» WORK TASK:
Leave the images out and repeat the data exactly as given.

» Dataset records:
▼

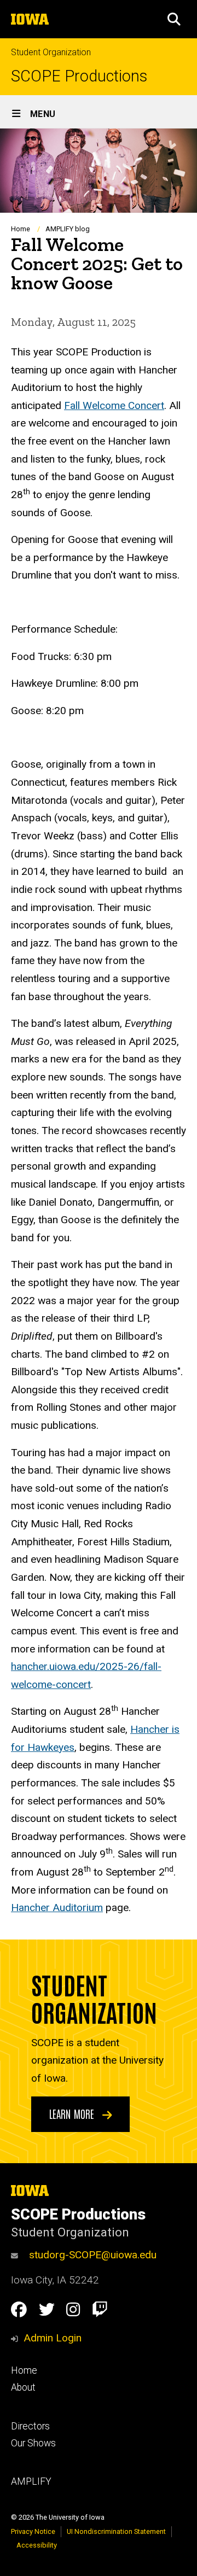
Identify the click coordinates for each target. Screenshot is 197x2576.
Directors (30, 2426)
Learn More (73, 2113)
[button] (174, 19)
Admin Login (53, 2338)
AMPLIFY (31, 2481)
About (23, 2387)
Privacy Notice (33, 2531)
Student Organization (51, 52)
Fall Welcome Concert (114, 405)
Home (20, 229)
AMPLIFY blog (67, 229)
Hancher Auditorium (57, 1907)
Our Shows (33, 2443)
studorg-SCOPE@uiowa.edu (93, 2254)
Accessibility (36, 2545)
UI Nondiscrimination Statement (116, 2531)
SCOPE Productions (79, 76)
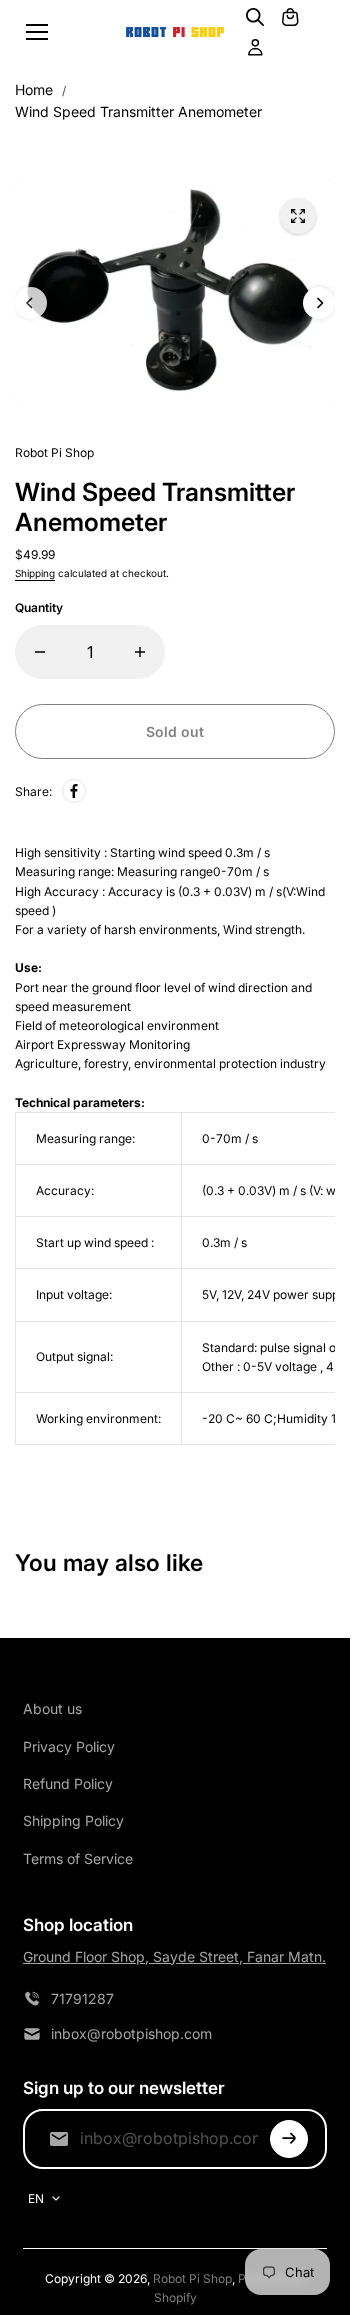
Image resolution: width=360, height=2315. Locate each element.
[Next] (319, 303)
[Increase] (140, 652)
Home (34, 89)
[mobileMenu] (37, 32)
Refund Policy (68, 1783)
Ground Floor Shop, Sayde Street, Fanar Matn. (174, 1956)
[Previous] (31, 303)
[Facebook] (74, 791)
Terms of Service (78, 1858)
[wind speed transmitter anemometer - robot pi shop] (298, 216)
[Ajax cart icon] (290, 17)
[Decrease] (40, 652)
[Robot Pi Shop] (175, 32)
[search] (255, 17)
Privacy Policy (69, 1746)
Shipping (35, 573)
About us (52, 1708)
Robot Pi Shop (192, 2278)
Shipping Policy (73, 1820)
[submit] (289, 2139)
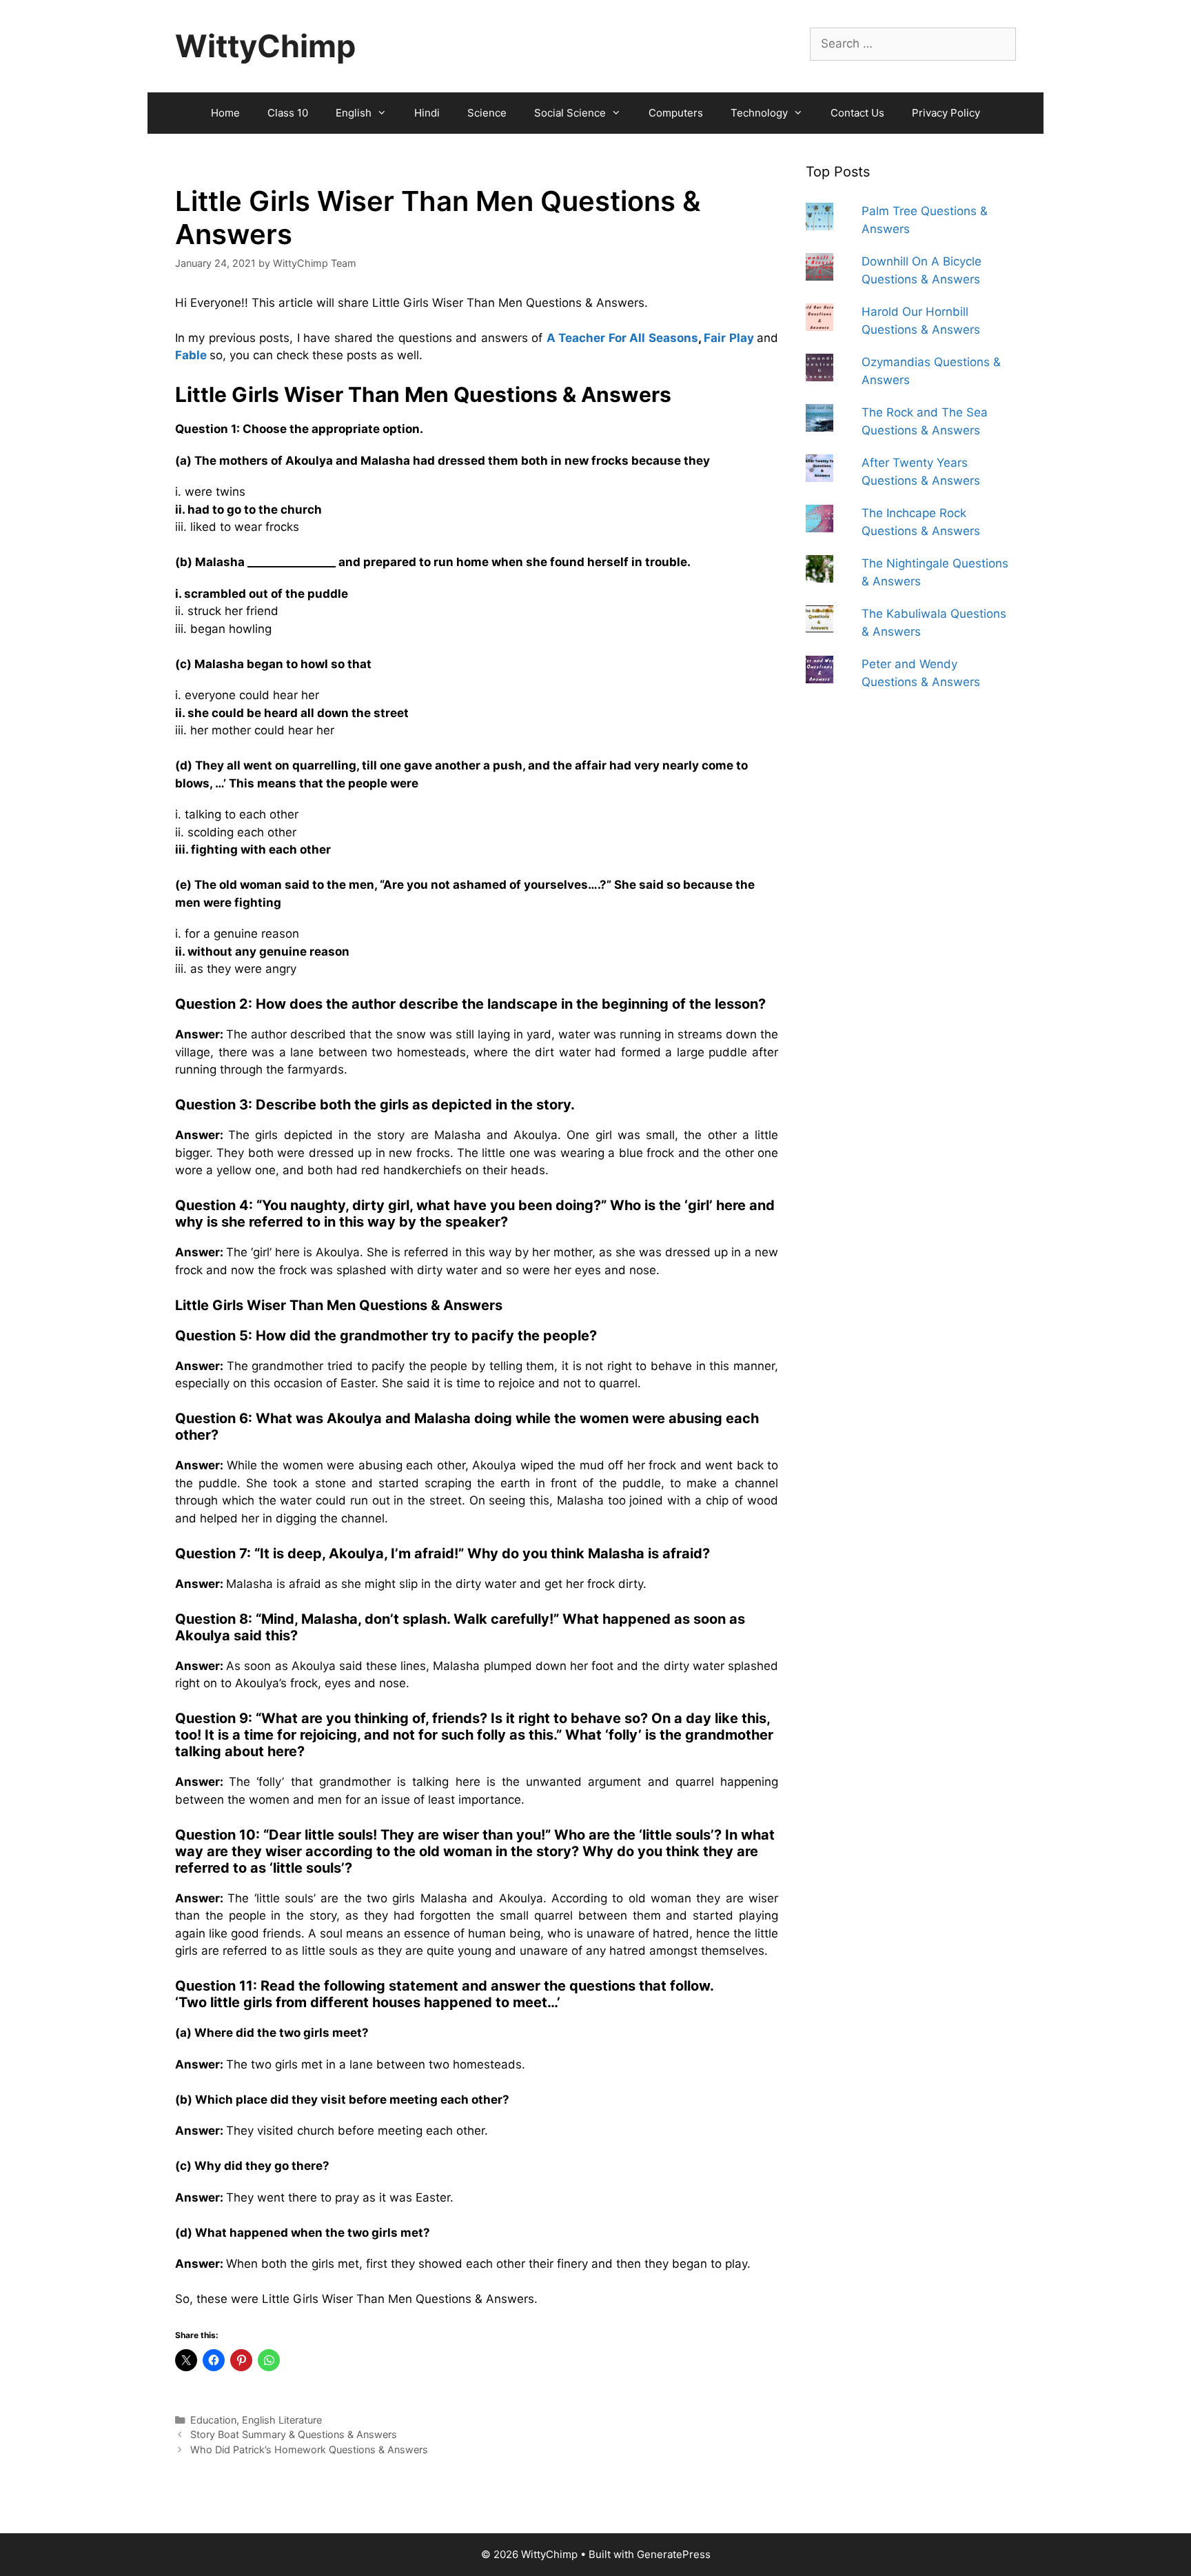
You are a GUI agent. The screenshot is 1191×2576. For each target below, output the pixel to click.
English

▲

» FINISHED EXERCISE:
Identify the click coordinates for each target. Screenshot is 197x2576.
Directors (30, 2426)
Learn More (73, 2113)
[button] (174, 19)
Admin Login (53, 2338)
AMPLIFY (31, 2481)
About (23, 2387)
Privacy Notice (33, 2531)
Student Organization (51, 52)
Fall Welcome Concert (114, 405)
Home (20, 229)
AMPLIFY blog (67, 229)
Hancher Auditorium (57, 1907)
Our Shows (33, 2443)
studorg-SCOPE@uiowa.edu (93, 2254)
Accessibility (36, 2545)
UI Nondiscrimination Statement (116, 2531)
SCOPE Productions (79, 76)
Image resolution: width=360, height=2315. Locate each element.
[Next] (319, 303)
[Increase] (140, 652)
Home (34, 89)
[mobileMenu] (37, 32)
Refund Policy (68, 1783)
Ground Floor Shop, Sayde Street, Fanar Matn. (174, 1956)
[Previous] (31, 303)
[Facebook] (74, 791)
Terms of Service (78, 1858)
[wind speed transmitter anemometer - robot pi shop] (298, 216)
[Ajax cart icon] (290, 17)
[Decrease] (40, 652)
[Robot Pi Shop] (175, 32)
[search] (255, 17)
Privacy Policy (69, 1746)
Shipping (35, 573)
About us (52, 1708)
Robot Pi Shop (192, 2278)
Shipping Policy (73, 1820)
[submit] (289, 2139)
You are a GUI agent. The screenshot is 1191×2576. For each target below, output the pixel to click.
English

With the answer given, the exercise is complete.